> PROBLEM REQUIREMENTS
Look through the records below for the line holding "You are a computer-use". Write it out exactly, with each following line through the line holding "Viewport: 721px width, 484px height.".

> DATA IN THIS EXERCISE
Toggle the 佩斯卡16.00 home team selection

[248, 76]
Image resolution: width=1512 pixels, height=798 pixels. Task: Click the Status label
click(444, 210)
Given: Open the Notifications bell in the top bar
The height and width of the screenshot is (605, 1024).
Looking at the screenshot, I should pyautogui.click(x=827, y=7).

==

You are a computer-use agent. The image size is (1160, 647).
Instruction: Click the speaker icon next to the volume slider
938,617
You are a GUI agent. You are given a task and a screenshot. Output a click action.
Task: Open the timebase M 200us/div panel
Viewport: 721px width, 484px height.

---

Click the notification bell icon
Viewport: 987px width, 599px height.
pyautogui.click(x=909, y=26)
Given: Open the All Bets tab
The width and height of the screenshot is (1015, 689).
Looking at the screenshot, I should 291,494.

> EXERCISE ANSWER
You are a computer-use agent. The image size is (1160, 647).
Instruction: Click the speaker icon next to the volume slider
938,617
You are a GUI agent. You are given a task and a screenshot. Output a click action.
Task: Open the timebase M 200us/div panel
Viewport: 721px width, 484px height.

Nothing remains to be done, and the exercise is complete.